BEGIN

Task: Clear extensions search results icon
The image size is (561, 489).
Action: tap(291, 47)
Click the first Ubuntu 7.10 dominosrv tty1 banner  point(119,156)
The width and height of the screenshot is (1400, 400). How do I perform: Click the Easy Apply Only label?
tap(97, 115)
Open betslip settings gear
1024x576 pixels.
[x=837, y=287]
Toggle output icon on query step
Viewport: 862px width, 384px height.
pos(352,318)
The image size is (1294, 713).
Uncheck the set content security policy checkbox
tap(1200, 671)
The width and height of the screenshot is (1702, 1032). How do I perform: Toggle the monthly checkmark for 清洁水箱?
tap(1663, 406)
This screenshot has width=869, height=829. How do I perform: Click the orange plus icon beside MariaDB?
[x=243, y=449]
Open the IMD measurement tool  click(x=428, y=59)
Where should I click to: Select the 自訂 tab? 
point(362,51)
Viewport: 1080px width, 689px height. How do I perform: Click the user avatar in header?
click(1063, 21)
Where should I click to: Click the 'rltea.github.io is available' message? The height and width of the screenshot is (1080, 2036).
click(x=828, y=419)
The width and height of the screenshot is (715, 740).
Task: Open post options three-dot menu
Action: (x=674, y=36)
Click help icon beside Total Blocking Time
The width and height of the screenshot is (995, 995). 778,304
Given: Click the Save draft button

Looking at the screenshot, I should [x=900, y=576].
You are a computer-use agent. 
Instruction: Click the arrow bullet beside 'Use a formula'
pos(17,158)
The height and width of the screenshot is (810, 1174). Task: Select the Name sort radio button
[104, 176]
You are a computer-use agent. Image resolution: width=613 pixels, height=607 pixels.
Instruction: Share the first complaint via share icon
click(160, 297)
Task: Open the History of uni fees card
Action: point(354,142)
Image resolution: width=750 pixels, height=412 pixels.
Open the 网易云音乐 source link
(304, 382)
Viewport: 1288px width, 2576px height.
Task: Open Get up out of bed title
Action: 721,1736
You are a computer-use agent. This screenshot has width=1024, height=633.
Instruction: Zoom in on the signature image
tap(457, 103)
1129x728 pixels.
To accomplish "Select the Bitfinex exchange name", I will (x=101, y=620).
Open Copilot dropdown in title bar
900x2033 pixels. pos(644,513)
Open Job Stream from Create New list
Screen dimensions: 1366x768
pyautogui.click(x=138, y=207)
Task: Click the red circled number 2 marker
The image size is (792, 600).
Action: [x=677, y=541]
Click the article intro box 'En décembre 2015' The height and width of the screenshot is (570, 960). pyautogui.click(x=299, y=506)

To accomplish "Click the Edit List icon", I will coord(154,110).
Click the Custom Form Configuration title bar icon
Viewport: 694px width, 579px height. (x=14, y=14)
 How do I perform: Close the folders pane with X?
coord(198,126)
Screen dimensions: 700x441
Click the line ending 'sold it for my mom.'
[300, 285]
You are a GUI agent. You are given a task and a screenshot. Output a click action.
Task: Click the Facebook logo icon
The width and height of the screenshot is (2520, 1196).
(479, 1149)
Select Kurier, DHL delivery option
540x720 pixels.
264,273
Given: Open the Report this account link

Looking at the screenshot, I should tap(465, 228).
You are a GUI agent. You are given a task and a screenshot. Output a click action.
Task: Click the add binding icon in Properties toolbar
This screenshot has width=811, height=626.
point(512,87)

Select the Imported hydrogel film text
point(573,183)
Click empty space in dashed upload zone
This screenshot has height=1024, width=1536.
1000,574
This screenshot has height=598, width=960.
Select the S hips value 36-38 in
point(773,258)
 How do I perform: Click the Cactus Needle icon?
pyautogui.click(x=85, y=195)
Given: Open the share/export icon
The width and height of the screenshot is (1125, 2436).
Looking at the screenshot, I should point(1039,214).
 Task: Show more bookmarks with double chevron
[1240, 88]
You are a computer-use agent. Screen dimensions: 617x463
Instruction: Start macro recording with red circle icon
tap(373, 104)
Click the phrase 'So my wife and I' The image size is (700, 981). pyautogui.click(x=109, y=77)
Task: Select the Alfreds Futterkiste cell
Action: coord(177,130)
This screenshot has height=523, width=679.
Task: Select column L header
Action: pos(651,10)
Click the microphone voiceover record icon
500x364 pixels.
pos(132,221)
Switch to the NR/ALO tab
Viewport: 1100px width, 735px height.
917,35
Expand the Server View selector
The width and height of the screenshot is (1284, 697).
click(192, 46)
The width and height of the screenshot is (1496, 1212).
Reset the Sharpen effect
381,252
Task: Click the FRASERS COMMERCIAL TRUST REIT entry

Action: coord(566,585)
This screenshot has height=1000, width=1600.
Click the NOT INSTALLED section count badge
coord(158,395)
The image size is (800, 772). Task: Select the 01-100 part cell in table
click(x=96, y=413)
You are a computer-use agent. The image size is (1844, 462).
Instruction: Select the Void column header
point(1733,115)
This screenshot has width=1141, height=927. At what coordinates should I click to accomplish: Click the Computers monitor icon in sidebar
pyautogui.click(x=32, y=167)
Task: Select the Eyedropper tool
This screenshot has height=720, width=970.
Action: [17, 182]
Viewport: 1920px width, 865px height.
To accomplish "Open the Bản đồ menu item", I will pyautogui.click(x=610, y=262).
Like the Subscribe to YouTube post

END

Copy out every line of the listing that includes the string "agent".

* **The completed task**:
You are a computer-use agent. 
You are a computer-use agent. Image resolution: width=613 pixels, height=607 pixels.
You are a computer-use agent. This screenshot has width=1024, height=633.
You are a GUI agent. You are given a task and a screenshot. Output a click action.
You are a GUI agent. You are given a task and a screenshot. Output a click action.
You are a computer-use agent. Screen dimensions: 617x463
You are a computer-use agent. The image size is (1844, 462).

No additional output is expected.